(Data extracted from a collection)
--
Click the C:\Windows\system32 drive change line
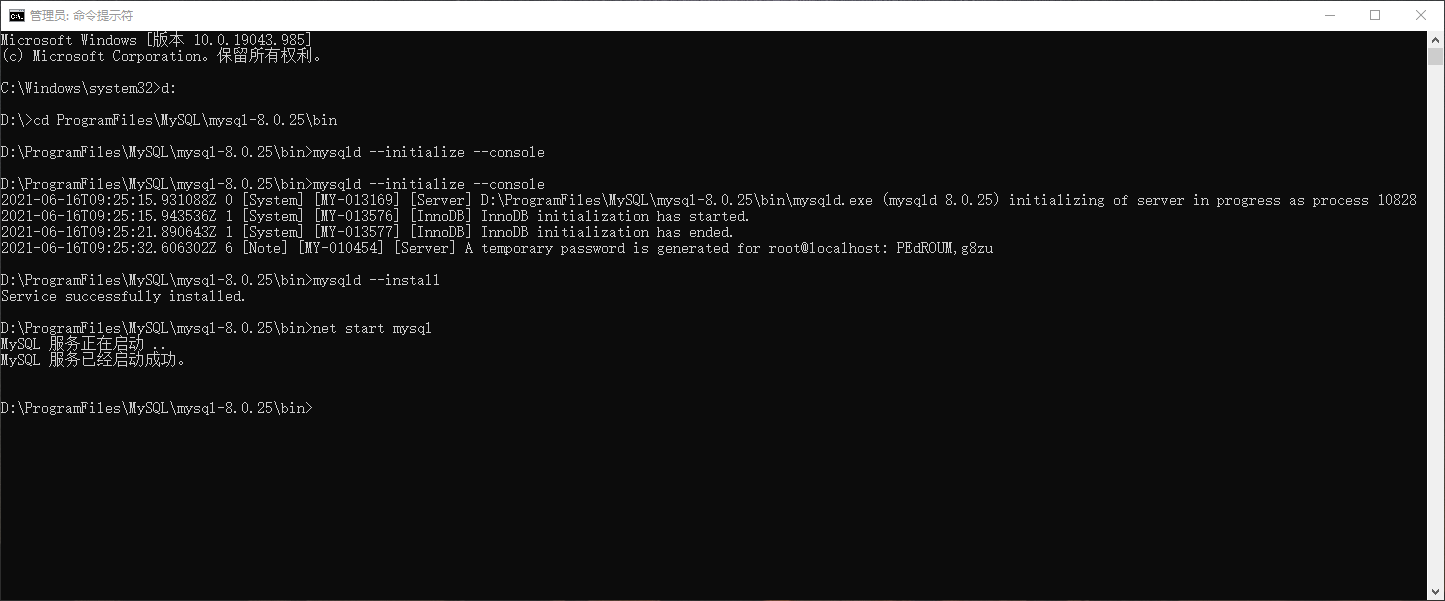 point(88,87)
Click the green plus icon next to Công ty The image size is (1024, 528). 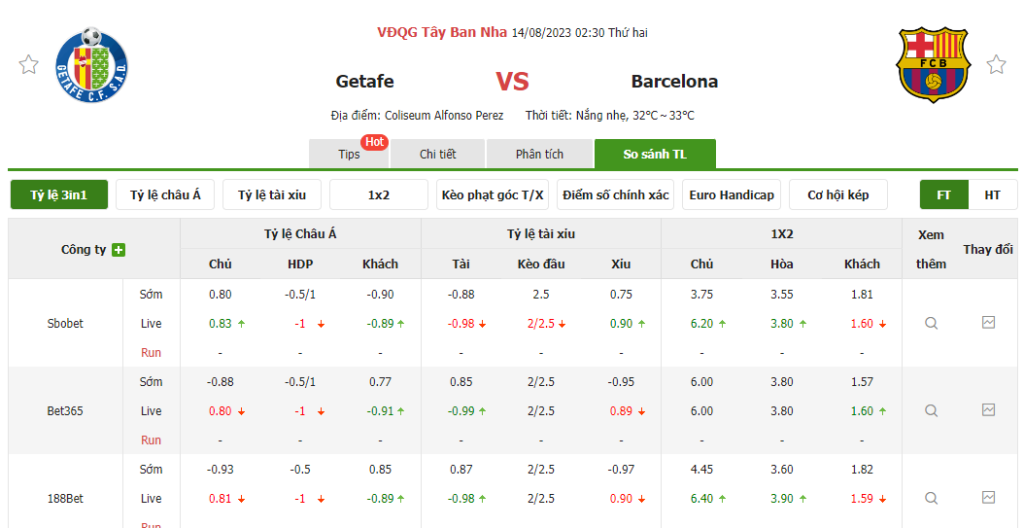coord(119,250)
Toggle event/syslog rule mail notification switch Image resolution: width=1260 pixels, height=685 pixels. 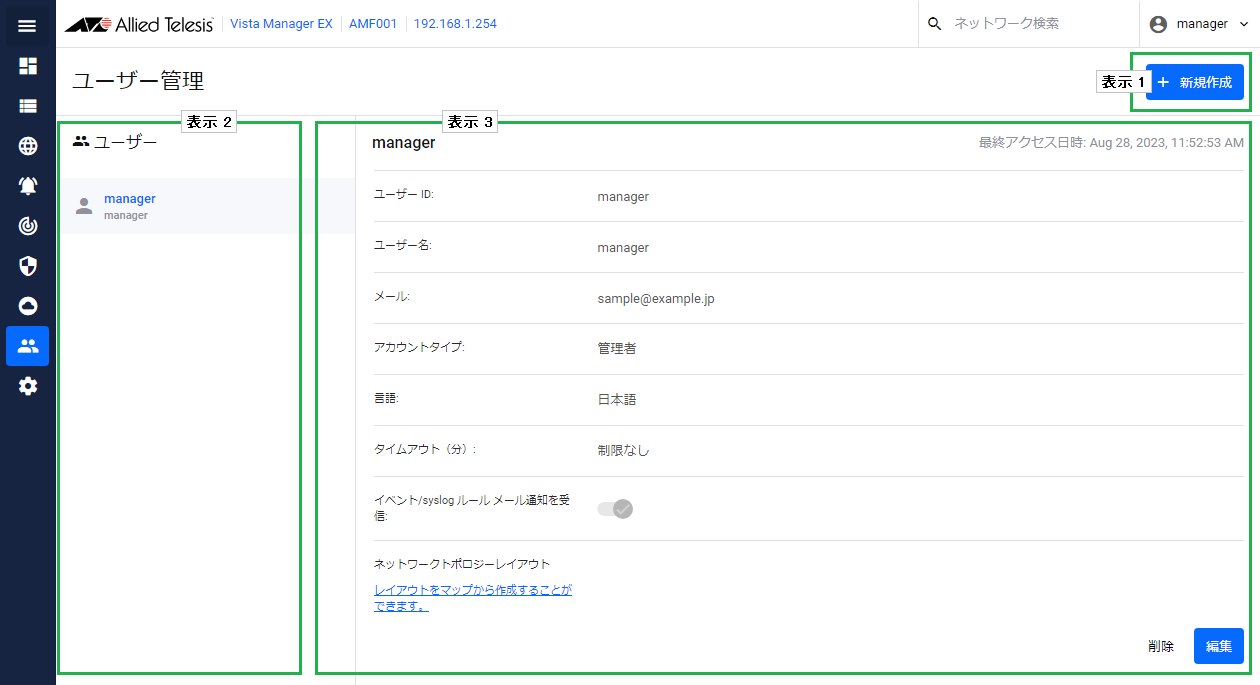(615, 509)
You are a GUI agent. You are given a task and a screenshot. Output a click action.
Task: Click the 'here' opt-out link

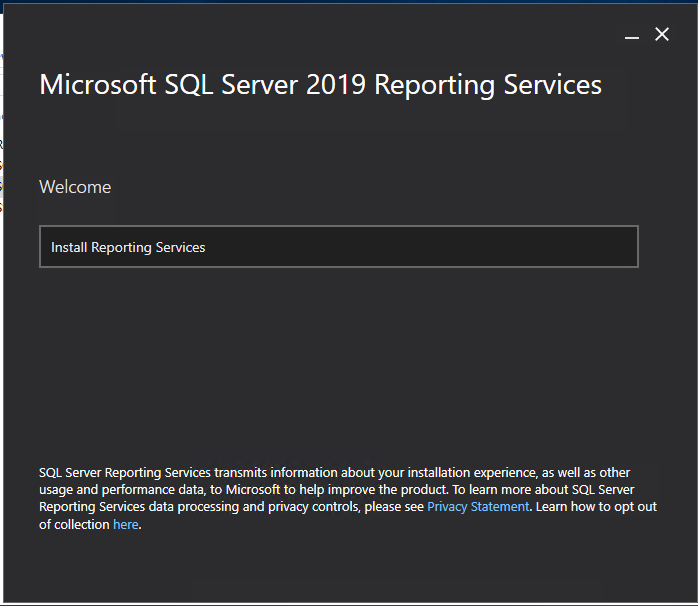(x=125, y=525)
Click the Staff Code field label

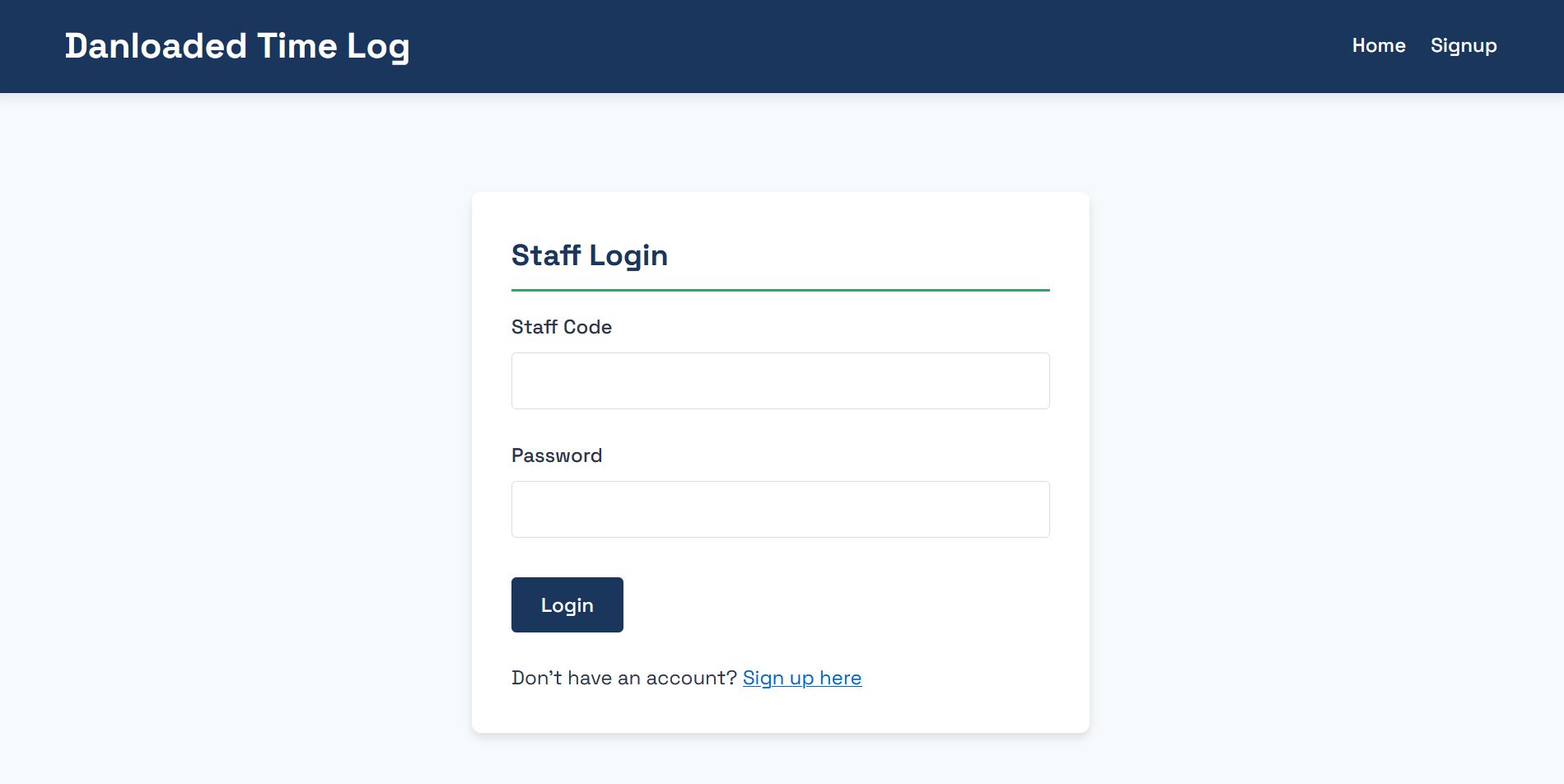coord(561,327)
--
**INSTRUCTIONS FOR THE TASK**
Excluding the pictures, write out exactly the lines from the line that contains "You are a GUI" through the end of the records.

**TASK RESULT**
You are a GUI agent. You are given a task and a screenshot. Output a click action.
Task: Click the 'here' opt-out link

(x=125, y=525)
Click the Staff Code field label

coord(561,327)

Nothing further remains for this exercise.